Wenn Ihre Website nur wenige Sprachversionen hat und die Produktstruktur einfach ist, können Sie zunächst die Seiten mit dem höchsten Traffic selbst optimieren. Besonders bei Titeln, dem Einstiegsbereich, Buttons, Formularen und der Reihenfolge der Parameter sind die Änderungskosten meist gering, während sich die Auswirkungen schnell erkennen lassen.
Wenn jedoch bereits die folgenden Situationen auftreten, sollten Sie sich nicht auf die Änderung einiger Formulierungen beschränken:
In solchen Fällen müssen Website-Architektur und Seitenlogik gemeinsam überarbeitet werden. Das Mehrsprachigkeitsproblem sollte nicht als reine Auslagerung von Übersetzungsarbeiten verstanden werden. Für Unternehmen, die langfristig Kunden im Ausland gewinnen möchten, sind mehrsprachige Produktseiten im Kern ein Bestandteil von Marketingseiten und nicht lediglich Content-Assets.
Kehren wir zur Ausgangsfrage zurück: Beeinflusst die Erstellung mehrsprachiger Produktseiten die Conversion-Rate? Ja, und der Einfluss ist häufig direkter als erwartet. Er zeigt sich jedoch nicht unbedingt darin, ob eine zusätzliche Sprache vorhanden ist, sondern darin, ob die Seite tatsächlich zum Lesen, Verstehen und Handeln der Nutzer in diesem Markt geeignet ist.
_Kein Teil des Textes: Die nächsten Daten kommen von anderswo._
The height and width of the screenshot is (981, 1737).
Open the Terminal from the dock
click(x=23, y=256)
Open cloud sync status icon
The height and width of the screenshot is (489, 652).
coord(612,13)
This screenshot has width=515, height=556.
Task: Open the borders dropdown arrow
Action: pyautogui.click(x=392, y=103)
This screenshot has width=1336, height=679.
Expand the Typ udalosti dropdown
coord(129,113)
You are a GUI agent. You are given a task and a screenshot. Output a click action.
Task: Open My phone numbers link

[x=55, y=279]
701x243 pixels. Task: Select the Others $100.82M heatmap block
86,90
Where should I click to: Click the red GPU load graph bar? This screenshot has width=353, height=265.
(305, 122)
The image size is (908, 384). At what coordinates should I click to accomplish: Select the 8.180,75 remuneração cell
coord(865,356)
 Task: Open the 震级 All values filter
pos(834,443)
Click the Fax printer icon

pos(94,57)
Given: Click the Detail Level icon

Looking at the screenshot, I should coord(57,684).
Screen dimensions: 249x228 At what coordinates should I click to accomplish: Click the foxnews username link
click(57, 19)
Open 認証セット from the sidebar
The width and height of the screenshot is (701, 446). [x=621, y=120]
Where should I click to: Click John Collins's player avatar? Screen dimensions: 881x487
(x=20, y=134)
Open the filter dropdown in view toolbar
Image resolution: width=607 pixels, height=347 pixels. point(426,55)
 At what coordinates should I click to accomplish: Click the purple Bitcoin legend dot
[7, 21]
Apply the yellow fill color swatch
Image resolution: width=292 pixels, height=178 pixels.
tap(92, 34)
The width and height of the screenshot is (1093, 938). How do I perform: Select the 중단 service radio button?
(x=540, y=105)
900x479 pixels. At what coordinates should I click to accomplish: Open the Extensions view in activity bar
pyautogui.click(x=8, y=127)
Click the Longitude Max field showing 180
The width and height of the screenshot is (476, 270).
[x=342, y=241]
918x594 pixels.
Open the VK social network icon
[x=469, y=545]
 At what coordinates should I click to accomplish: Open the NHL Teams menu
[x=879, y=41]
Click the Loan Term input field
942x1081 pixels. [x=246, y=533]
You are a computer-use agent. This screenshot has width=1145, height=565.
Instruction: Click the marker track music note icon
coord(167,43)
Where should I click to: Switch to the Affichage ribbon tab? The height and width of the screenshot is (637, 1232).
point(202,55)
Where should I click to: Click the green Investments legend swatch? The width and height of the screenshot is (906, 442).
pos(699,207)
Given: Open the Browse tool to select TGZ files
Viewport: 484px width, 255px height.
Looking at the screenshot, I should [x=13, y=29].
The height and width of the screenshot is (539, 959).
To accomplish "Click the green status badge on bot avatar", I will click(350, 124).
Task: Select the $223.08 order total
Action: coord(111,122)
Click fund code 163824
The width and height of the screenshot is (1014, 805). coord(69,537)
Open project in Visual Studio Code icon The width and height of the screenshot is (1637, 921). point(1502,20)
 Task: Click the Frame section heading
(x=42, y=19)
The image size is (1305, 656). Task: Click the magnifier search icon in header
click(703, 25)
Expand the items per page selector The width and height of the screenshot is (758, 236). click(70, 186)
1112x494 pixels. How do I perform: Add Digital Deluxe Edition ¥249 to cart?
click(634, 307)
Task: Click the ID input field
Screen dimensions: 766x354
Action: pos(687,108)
Wenn die ursprüngliche Seite lediglich in mehrere Sprachversionen kopiert wird, steigt möglicherweise die Anzahl der Seiten, nicht aber die Conversion-Effizienz. Wenn Sie sich dagegen auf Informationsreihenfolge, Ausdrucksweise, Vertrauensdesign und Handlungsweg konzentrieren, sind mehrsprachige Seiten nicht nur „verständlich“, sondern erhöhen auch die Wahrscheinlichkeit, dass Nutzer Kontakt aufnehmen oder eine Bestellung aufgeben. Darauf sollten Sie bei der Erstellung mehrsprachiger Produktseiten besonders achten.